George Washington to Major General William Heath, 12 April 1781
To Major General William Heath
Head Quarters New Windsor April 12th 1781
Dear Sir
I have received your several Letters of the 9th 10th & 11th Instant.1
It will be proper upon the general principle & practice, to Order an enquiry to be made into the conduct of the Commanding Officer of the Guard, which escorted the Prisoners to Easton.2
The discriptive Lists of the Recruits may be lodged with the Commanding Officers of Brigades, or the Dep. Adjt Genl as you shall think best.
By recurring to the Order of the 3d of Septr and reflecting on the irregularities which will be produced by having the Men of the Corps of Sappers and Miners borne on two different Muster Rolls; I think it will be the most eligible to have the Pay Abstracts of the Men in question made up seperately agreeably to the Establishment, and transmitted to the State of Massachusetts for settlement. Altho these Men are not continued in the Regts of Infantry, they are notwithstanding considered as part of the quota, and are to be deducted from the number of Men to be raised by the State.3
I have received a Letter from Govr Clinton of the 8th respecting Capt. Simmons, in which he demonstrates it to have been his intention that Simmons should have acted under Your direction, and that he was liable to be removed whenever you thought it expedient, according to the spirit of the enclosed Order from him to Maj. paulding.4 I am Dear Sir With great regard Your Most Obed. Servt
Go: Washington
LS, in David Humphreys’s writing, MHi: Heath Papers; Df, DLC:GW; Varick transcript, DLC:GW. Heath replied to GW on 13 April.
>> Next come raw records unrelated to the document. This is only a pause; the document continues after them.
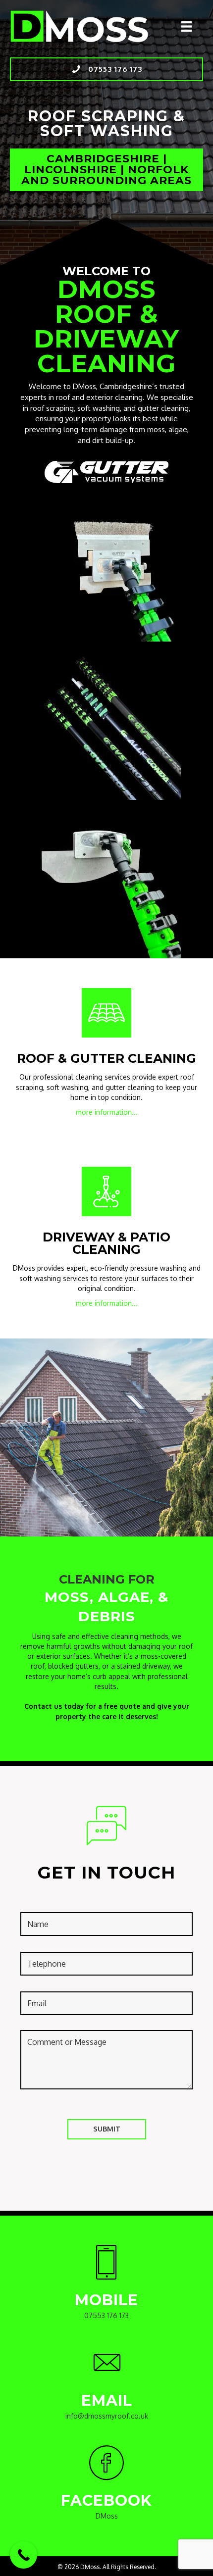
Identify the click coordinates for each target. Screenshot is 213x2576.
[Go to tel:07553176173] (106, 2285)
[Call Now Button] (23, 2555)
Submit (106, 2129)
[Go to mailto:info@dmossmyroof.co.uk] (106, 2385)
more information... (107, 1112)
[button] (106, 69)
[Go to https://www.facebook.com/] (106, 2486)
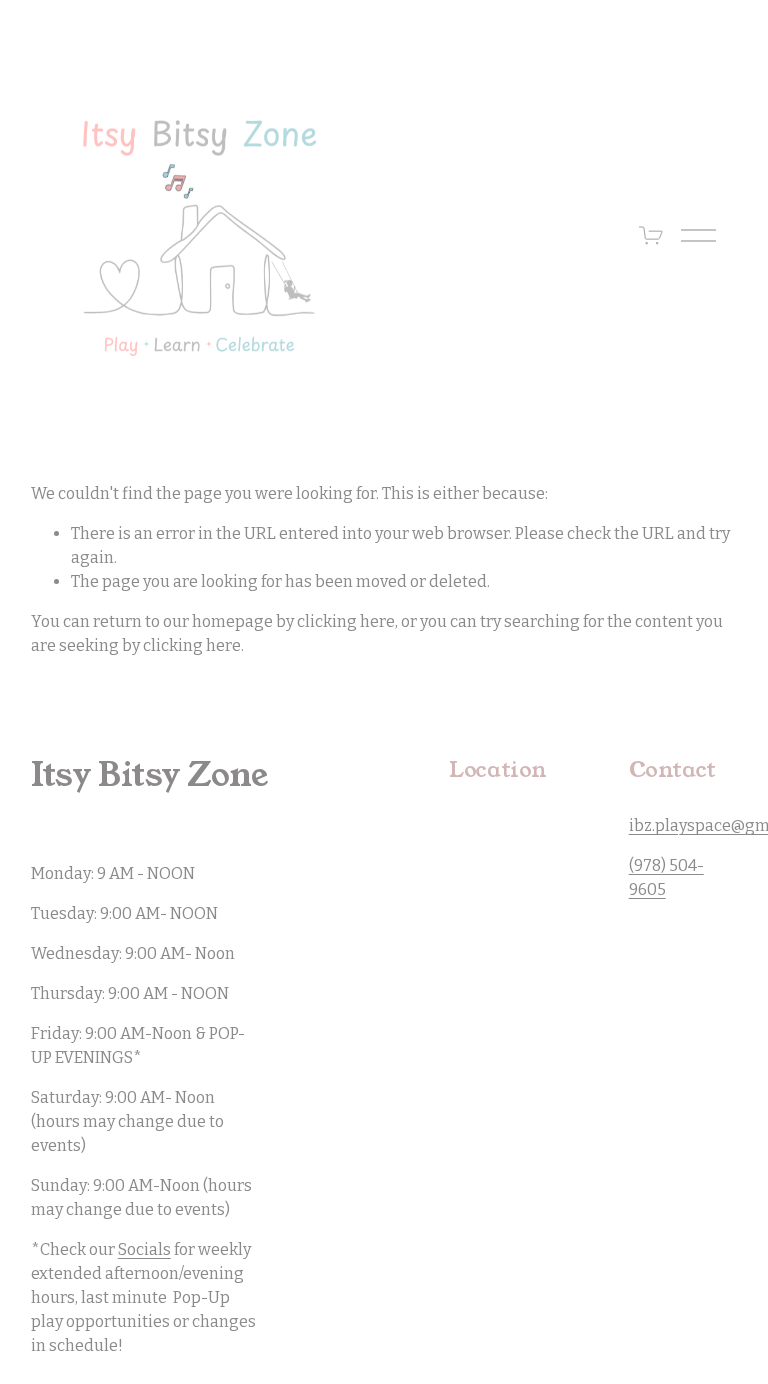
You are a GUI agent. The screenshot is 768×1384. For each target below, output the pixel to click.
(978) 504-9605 (666, 877)
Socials (144, 1249)
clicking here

1. See Heath to GW, 9, 10 (two letters), and 11 April.
2. GW refers to Capt. Isaac Pope (see General Orders, 19 April, and n.3 to that document).
3. For troop quotas and Massachusetts regiments in the Continental army’s new establishment, see General Orders, 1 Nov. 1780, and n.5 to that document; see also the general orders for 3 Sept. 1780 and 22 April 1781.
4. New York governor George Clinton’s order went to Capt. Jonathan Paulding Horton (see GW’s first letter to Clinton, 7 April, and the source note to that document).
5. John Cochran, director of military hospitals, wrote N.J. delegate Abraham Clark, chairman of the medical committee, from New Windsor on 30 April that on 5 April he “was taken with a Pleurisy which has confined me till yesterday and has left me very weak” ( , 112–13).
6. Heath wrote Charles McKnight, chief hospital physician, from West Point on 13 April: “Colonel Scammell who Commands at the New Hampshire Hutts represented to me a few Days Since that the Patients under inoculation for the Small pox, were not well supplied with Hospital Stores, I laid their case before his Excellency the Commander in Chief and requested that the director General might spare a part of the Stores brought from Danbury, on this occasion, His Excellency was pleased to write me the last Evening … I yesterday visited the Hutts, and find that Several articles are much wanted for the Comfort of the Patients in particular Sugar or Millasses or both, Indian meal of which their present Supply is inadequate, and if Possible a Little wine as the Docts. informed me with Some few patients it was indispensibly necessary, I know my Dear Sir your embarrassments, and how much you are Straitned for Stores, but if you have it in your power to afford relief in any or all the before mentioned articles and any other which you think expedient I know your humanity will prompt you with much pleasure to do it, the Brave Lads who will be benifited by it deserve every aid that can be afforded, I shall [take] particular care if possible to have them supplied with Fresh Beef” (MHi: Heath Papers; see also Heath to GW, 25 March).
McKnight replied to Heath from Fishkill, N.Y., on 19 April that he received his letter “last Evening, and had I rec[e]ived it sooner, it would have been equally impossible for me to have complied with the Requisition contained therein … The Idea that has been formed of the Quantity of Stores rec[e]ived from Danbury has far exceeded the Reality, and it is with sincere Concern that I now inform you of the greater Part of them being already consumed.” McKnight added that he only could send a small amount of “Indian Meal” (MHi: Heath Papers; see also General Orders, 19 April).
Heath wrote in his memoirs for 12 April that he “visited the patients who were under inoculation with the small-pox, when 500 were turned out and drawn up; all of them were then under the operation, and in a fine way” (
, 295). He then wrote in his memoirs for 26 April: “Many of the soldiers, who had gone through the small-pox, joined their regiments the next day: of 500 who had been inoculated, four only had then died” ( , 296).